Task brief:
Could each entry be returned exactly as it appears?

Records for processing:
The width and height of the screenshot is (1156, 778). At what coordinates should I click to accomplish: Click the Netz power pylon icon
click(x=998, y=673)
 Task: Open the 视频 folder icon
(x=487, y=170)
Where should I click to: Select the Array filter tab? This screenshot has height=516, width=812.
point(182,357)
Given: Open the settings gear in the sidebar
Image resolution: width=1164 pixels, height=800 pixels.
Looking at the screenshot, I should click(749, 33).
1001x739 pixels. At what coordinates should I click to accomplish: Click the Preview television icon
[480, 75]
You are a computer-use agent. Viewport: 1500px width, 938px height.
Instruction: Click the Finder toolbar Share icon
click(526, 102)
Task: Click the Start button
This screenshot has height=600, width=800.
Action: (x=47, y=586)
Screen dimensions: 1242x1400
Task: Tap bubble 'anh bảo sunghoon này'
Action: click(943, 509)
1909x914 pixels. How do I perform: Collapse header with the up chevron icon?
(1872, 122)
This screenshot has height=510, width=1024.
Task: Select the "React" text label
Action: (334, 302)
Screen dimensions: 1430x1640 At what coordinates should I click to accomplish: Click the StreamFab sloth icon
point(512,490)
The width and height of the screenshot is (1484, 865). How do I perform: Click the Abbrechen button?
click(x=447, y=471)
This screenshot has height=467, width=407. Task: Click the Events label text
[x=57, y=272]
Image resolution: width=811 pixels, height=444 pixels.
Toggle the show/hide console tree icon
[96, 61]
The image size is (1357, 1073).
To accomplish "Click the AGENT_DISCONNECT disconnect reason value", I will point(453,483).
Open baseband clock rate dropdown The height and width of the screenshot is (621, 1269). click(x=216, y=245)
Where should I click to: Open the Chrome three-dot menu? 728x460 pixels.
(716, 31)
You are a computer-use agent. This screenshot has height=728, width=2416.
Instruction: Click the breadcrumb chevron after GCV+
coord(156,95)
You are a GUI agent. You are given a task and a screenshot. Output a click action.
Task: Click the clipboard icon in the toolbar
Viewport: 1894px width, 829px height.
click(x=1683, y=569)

Result of this exercise:
The width and height of the screenshot is (1156, 778). At what coordinates should I click to accomplish: Click the Netz power pylon icon
click(x=998, y=673)
 Task: Open the 视频 folder icon
(x=487, y=170)
Where should I click to: Select the Array filter tab? This screenshot has height=516, width=812.
point(182,357)
Given: Open the settings gear in the sidebar
Image resolution: width=1164 pixels, height=800 pixels.
Looking at the screenshot, I should click(749, 33).
1001x739 pixels. At what coordinates should I click to accomplish: Click the Preview television icon
[480, 75]
You are a computer-use agent. Viewport: 1500px width, 938px height.
Instruction: Click the Finder toolbar Share icon
click(526, 102)
Task: Click the Start button
This screenshot has height=600, width=800.
Action: (x=47, y=586)
Screen dimensions: 1242x1400
Task: Tap bubble 'anh bảo sunghoon này'
Action: click(943, 509)
1909x914 pixels. How do I perform: Collapse header with the up chevron icon?
(1872, 122)
This screenshot has height=510, width=1024.
Task: Select the "React" text label
Action: (334, 302)
Screen dimensions: 1430x1640 At what coordinates should I click to accomplish: Click the StreamFab sloth icon
point(512,490)
The width and height of the screenshot is (1484, 865). How do I perform: Click the Abbrechen button?
click(x=447, y=471)
This screenshot has height=467, width=407. Task: Click the Events label text
[x=57, y=272]
Image resolution: width=811 pixels, height=444 pixels.
Toggle the show/hide console tree icon
[96, 61]
The image size is (1357, 1073).
To accomplish "Click the AGENT_DISCONNECT disconnect reason value", I will point(453,483).
Open baseband clock rate dropdown The height and width of the screenshot is (621, 1269). click(x=216, y=245)
Where should I click to: Open the Chrome three-dot menu? 728x460 pixels.
(716, 31)
You are a computer-use agent. This screenshot has height=728, width=2416.
Instruction: Click the breadcrumb chevron after GCV+
coord(156,95)
You are a GUI agent. You are given a task and a screenshot. Output a click action.
Task: Click the clipboard icon in the toolbar
Viewport: 1894px width, 829px height.
click(x=1683, y=569)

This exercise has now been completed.